JasparLamarCrabb Probably the worst of Ken Russell's great composer biopics, but still wildly enjoyable. Throwing caution (and every other bit of sanity) to the wind, Russell concocts a real trip with this one. It's a most contemporary period film. Roger Daltry is Franz Liszt as pop star but he's not really acting...he's Roger Daltry. He's also pretty dull but Russell had the the good sense to fill the supporting cast with the likes of Paul Nicholas (late of TOMMY), sexy Fiona Lewis and the always welcome Ringo Starr (as the Pope). Russell doesn't so much direct a movie as he creates a pre-MTV video. It's all senseless, over-the-top fun. A big deficit, aside from the vapid Daltry is the film's unnecessary length...surely the REAL story of Liszt would require some length, but with a running time over 90 minutes, this particular LISZTOMANIA is about 30 minutes too long. Look fast for an Oliver Reed cameo.

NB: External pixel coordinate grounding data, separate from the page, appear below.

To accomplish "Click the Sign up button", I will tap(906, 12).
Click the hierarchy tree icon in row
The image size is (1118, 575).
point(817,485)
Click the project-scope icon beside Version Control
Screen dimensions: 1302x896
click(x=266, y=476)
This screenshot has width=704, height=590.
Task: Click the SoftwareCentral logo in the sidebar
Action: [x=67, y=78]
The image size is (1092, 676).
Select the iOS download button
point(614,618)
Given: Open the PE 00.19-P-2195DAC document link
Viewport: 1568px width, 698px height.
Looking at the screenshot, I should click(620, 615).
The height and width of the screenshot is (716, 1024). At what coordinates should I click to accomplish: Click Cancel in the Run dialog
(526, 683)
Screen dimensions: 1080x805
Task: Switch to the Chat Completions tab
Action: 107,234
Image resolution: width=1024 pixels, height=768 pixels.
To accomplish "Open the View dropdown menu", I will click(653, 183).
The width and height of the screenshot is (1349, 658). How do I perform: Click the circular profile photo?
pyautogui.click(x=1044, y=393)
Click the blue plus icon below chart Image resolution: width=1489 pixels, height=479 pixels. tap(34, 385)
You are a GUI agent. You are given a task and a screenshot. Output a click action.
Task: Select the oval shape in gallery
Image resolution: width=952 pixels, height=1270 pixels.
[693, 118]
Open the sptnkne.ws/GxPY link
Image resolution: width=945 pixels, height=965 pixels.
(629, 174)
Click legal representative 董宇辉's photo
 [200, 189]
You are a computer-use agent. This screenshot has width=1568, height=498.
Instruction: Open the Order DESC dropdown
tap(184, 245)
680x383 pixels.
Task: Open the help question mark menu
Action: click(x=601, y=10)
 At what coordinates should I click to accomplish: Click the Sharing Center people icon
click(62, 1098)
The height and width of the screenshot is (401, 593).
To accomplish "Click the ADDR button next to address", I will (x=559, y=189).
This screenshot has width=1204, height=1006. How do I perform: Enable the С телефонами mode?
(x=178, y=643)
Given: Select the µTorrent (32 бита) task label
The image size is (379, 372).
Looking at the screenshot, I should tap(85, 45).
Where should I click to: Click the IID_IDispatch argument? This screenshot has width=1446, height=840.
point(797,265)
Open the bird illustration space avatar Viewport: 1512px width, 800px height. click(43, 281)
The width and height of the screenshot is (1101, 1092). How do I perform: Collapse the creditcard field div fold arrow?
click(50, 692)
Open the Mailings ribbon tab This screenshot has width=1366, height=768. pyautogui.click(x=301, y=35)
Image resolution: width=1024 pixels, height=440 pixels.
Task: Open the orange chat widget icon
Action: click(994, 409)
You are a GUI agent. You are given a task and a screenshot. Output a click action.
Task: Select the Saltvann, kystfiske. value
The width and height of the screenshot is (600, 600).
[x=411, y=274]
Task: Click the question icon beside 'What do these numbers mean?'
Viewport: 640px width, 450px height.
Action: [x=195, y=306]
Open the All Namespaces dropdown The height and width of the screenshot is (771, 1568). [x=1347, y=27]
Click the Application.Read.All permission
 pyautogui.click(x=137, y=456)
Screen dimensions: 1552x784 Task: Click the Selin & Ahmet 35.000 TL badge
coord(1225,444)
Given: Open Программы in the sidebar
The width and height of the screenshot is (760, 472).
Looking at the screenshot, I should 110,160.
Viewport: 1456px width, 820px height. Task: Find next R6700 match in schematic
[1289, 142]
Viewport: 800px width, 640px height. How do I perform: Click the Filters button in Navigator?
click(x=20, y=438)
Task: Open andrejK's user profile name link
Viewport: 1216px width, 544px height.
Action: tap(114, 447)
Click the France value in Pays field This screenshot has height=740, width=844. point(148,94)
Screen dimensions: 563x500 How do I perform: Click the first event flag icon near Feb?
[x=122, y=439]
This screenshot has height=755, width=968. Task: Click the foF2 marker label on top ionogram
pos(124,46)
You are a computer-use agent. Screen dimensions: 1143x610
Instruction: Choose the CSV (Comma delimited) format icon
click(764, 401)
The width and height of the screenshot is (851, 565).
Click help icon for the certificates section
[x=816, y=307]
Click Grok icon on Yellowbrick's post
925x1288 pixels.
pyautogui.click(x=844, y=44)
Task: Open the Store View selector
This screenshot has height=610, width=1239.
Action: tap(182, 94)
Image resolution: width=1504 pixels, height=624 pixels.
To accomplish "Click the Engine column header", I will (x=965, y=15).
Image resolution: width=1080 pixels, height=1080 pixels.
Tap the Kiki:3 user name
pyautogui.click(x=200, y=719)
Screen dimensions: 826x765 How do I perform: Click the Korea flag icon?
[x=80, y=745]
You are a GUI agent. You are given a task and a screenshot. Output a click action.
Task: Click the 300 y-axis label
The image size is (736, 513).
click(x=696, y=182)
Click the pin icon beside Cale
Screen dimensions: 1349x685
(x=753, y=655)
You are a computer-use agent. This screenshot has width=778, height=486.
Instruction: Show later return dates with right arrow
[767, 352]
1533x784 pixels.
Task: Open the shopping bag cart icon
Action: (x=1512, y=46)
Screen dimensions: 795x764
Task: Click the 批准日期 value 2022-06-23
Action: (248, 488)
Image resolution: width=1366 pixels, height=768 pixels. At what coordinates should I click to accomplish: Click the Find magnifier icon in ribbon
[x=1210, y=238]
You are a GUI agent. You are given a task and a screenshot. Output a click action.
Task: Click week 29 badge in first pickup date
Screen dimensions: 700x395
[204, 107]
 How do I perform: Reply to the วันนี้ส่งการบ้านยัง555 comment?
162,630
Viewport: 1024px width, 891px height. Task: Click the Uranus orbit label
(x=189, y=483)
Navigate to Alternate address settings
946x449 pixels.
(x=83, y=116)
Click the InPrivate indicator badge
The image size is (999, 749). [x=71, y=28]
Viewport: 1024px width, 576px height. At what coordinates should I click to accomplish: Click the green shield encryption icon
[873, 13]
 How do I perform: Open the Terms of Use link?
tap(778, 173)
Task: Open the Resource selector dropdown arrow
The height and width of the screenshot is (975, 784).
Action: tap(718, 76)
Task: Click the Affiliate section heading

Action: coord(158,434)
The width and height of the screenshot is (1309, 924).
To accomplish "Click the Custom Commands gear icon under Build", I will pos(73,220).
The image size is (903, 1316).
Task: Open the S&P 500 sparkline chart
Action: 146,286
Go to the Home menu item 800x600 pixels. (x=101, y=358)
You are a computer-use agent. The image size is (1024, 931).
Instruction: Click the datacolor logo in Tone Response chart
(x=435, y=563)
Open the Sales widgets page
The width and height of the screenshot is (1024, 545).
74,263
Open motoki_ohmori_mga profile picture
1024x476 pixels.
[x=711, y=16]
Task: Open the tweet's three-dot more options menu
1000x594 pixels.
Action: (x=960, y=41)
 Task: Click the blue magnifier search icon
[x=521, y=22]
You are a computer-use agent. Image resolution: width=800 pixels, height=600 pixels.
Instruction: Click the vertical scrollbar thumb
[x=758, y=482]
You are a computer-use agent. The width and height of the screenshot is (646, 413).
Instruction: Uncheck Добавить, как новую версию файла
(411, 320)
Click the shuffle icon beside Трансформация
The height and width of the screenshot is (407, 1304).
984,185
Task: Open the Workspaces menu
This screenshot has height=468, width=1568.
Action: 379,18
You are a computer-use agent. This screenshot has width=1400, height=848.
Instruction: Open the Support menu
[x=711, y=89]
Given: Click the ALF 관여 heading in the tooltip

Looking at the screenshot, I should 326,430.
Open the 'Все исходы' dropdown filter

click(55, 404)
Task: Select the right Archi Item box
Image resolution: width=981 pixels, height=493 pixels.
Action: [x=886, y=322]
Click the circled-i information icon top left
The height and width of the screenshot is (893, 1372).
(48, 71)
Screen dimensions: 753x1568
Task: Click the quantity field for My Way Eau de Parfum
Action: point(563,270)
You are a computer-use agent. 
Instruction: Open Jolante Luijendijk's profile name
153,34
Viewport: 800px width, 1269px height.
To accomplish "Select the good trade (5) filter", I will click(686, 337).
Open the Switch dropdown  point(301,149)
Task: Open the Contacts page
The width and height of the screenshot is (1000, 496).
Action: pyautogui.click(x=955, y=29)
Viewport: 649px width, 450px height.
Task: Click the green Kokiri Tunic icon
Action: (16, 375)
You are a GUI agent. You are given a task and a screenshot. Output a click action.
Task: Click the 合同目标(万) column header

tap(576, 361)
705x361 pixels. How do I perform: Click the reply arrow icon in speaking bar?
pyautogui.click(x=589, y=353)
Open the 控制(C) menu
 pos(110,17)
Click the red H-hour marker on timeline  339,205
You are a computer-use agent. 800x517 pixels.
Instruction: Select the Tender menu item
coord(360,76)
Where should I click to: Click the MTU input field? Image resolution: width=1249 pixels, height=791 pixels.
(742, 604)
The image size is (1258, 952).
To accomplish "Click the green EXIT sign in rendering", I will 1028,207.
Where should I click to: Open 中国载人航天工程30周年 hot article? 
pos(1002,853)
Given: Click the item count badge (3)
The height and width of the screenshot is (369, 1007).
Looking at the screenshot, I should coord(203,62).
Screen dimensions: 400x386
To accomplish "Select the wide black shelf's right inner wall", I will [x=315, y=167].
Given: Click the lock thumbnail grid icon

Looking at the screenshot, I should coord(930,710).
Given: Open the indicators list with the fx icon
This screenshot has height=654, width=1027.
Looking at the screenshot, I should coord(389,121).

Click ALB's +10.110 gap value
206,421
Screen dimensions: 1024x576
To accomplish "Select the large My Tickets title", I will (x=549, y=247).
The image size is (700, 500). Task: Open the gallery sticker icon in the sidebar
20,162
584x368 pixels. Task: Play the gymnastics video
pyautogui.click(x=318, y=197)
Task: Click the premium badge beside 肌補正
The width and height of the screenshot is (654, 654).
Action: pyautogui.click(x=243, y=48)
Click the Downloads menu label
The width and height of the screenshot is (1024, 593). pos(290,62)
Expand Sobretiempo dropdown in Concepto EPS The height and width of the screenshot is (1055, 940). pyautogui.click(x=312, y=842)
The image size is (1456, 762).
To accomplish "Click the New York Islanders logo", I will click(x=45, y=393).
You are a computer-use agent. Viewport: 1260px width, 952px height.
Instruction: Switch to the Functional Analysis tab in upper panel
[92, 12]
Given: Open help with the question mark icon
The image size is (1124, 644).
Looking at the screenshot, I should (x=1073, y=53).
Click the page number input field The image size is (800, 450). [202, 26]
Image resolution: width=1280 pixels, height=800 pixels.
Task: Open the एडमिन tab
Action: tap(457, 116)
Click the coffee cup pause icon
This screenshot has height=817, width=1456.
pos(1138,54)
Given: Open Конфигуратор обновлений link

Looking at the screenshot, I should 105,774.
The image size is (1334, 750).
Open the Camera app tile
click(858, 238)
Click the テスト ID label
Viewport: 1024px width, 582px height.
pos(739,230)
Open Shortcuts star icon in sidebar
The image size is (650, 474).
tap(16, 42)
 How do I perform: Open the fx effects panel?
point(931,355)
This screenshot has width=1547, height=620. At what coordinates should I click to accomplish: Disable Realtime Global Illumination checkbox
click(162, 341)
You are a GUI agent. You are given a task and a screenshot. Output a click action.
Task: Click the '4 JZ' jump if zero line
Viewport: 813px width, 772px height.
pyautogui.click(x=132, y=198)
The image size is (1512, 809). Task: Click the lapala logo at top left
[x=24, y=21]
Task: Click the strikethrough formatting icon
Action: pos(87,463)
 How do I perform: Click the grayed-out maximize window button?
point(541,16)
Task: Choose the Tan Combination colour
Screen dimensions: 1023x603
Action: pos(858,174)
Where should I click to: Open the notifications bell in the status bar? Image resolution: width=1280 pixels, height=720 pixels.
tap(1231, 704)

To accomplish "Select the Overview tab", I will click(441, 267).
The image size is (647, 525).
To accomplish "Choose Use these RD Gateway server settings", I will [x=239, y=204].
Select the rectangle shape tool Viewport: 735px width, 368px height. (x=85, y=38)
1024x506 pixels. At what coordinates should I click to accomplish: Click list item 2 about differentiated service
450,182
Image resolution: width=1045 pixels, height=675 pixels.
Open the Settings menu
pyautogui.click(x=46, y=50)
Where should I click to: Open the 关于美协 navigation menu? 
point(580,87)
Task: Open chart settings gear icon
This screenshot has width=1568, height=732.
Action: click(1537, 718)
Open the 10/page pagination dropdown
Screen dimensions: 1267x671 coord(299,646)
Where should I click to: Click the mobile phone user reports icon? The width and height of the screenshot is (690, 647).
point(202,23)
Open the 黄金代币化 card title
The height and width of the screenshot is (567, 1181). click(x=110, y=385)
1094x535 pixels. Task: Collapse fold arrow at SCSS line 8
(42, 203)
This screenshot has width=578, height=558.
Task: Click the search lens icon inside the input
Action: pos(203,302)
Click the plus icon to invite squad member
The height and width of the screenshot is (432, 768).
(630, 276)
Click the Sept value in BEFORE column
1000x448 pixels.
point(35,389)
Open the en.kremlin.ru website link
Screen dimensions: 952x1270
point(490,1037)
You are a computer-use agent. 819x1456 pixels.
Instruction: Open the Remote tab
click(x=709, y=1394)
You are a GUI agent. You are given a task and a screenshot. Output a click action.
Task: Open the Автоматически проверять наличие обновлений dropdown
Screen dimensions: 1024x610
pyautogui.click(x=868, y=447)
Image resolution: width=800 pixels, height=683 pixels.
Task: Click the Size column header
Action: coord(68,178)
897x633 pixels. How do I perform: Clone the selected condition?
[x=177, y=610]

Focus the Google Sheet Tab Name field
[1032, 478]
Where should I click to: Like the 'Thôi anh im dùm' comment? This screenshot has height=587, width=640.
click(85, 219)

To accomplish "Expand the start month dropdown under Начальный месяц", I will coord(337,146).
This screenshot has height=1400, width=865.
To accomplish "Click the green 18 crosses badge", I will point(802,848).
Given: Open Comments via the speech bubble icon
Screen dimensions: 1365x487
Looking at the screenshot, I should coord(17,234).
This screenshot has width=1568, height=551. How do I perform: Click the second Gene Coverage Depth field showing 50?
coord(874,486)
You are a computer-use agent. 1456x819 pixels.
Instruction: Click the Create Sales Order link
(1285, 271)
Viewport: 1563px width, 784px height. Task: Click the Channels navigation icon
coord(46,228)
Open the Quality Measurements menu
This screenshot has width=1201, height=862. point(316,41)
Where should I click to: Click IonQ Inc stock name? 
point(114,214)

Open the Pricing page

dbeckham This film is brilliant! Casting Roger Daltry (a rock star of his day) as Franz Liszt (a rock star of HIS day) was a master stroke (though Russell seemed to always like working with the same people again and again and he had done Tommy with Daltry). Ringo star in a cameo as the Pope was a crack-up and Wagner as a vampire stealing themes from Liszt was a trip as well. There is a wonderful "silent movie" section with Daltry doing a Chaplinesque sequence which covers several years in Switzerland and incredible sequences of him as a performer dazzling teeny-bopper girls in crinolines and bonnets--all screaming and swooning to whatever he plays. The piece-de-resistance is the sequence at the end with Liszt in a rocket ship "powered" by several former loves swooping down to destroy a Naziesque Wagnerian Frankenstein Monster who is laying waste to the world with an electric guitar/tommy-gun. This film is so over-the-top I had to have a copy for my collection!